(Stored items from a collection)
◆ ◆ ◆ ◆

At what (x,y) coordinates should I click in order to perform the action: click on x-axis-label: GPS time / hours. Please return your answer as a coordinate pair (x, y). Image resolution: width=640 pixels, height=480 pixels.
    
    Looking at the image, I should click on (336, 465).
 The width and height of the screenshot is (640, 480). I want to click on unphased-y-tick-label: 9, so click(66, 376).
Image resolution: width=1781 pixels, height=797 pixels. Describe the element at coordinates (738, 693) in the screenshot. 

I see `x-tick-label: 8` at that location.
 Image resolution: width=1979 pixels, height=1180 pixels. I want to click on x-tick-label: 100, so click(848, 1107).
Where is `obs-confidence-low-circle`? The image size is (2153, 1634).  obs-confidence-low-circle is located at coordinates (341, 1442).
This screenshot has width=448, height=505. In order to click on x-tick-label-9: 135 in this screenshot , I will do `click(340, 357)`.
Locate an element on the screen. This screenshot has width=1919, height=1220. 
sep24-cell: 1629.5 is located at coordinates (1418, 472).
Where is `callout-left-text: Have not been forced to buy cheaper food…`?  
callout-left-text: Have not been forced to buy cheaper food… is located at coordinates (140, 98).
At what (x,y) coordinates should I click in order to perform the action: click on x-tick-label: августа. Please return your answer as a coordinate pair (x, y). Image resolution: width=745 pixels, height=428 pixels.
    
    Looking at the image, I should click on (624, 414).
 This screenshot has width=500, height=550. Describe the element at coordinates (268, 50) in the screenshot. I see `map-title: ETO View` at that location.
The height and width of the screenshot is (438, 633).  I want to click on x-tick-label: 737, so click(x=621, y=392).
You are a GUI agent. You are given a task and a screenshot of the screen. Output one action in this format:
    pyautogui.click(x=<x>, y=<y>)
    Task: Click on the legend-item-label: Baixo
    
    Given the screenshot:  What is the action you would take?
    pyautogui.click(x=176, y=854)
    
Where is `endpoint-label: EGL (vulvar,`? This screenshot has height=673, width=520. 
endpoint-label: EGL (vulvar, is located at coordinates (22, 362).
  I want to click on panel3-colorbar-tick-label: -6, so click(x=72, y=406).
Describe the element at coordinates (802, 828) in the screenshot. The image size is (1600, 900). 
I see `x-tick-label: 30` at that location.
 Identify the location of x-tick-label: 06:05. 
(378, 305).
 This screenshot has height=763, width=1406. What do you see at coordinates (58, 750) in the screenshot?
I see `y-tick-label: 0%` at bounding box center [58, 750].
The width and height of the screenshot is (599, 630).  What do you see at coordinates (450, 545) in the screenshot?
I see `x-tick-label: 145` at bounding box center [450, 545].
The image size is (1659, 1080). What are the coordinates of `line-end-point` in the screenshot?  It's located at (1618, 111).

◆ ◆ ◆ ◆

# [JOB]
Please update the listing above by replacing every instance of "coordinate pair" with "pair of numbers", keeping everything else unchanged.

# [SOLUTION]
At what (x,y) coordinates should I click in order to perform the action: click on x-axis-label: GPS time / hours. Please return your answer as a pair of numbers (x, y). Image resolution: width=640 pixels, height=480 pixels.
    
    Looking at the image, I should click on (336, 465).
 The width and height of the screenshot is (640, 480). I want to click on unphased-y-tick-label: 9, so click(66, 376).
Image resolution: width=1781 pixels, height=797 pixels. Describe the element at coordinates (738, 693) in the screenshot. 

I see `x-tick-label: 8` at that location.
 Image resolution: width=1979 pixels, height=1180 pixels. I want to click on x-tick-label: 100, so click(848, 1107).
Where is `obs-confidence-low-circle`? The image size is (2153, 1634).  obs-confidence-low-circle is located at coordinates (341, 1442).
This screenshot has width=448, height=505. In order to click on x-tick-label-9: 135 in this screenshot , I will do `click(340, 357)`.
Locate an element on the screen. This screenshot has width=1919, height=1220. 
sep24-cell: 1629.5 is located at coordinates (1418, 472).
Where is `callout-left-text: Have not been forced to buy cheaper food…`?  
callout-left-text: Have not been forced to buy cheaper food… is located at coordinates (140, 98).
At what (x,y) coordinates should I click in order to perform the action: click on x-tick-label: августа. Please return your answer as a pair of numbers (x, y). Image resolution: width=745 pixels, height=428 pixels.
    
    Looking at the image, I should click on (624, 414).
 This screenshot has width=500, height=550. Describe the element at coordinates (268, 50) in the screenshot. I see `map-title: ETO View` at that location.
The height and width of the screenshot is (438, 633).  I want to click on x-tick-label: 737, so click(x=621, y=392).
You are a GUI agent. You are given a task and a screenshot of the screen. Output one action in this format:
    pyautogui.click(x=<x>, y=<y>)
    Task: Click on the legend-item-label: Baixo
    
    Given the screenshot:  What is the action you would take?
    pyautogui.click(x=176, y=854)
    
Where is `endpoint-label: EGL (vulvar,`? This screenshot has height=673, width=520. 
endpoint-label: EGL (vulvar, is located at coordinates (22, 362).
  I want to click on panel3-colorbar-tick-label: -6, so click(x=72, y=406).
Describe the element at coordinates (802, 828) in the screenshot. The image size is (1600, 900). 
I see `x-tick-label: 30` at that location.
 Identify the location of x-tick-label: 06:05. 
(378, 305).
 This screenshot has height=763, width=1406. What do you see at coordinates (58, 750) in the screenshot?
I see `y-tick-label: 0%` at bounding box center [58, 750].
The width and height of the screenshot is (599, 630).  What do you see at coordinates (450, 545) in the screenshot?
I see `x-tick-label: 145` at bounding box center [450, 545].
The image size is (1659, 1080). What are the coordinates of `line-end-point` in the screenshot?  It's located at (1618, 111).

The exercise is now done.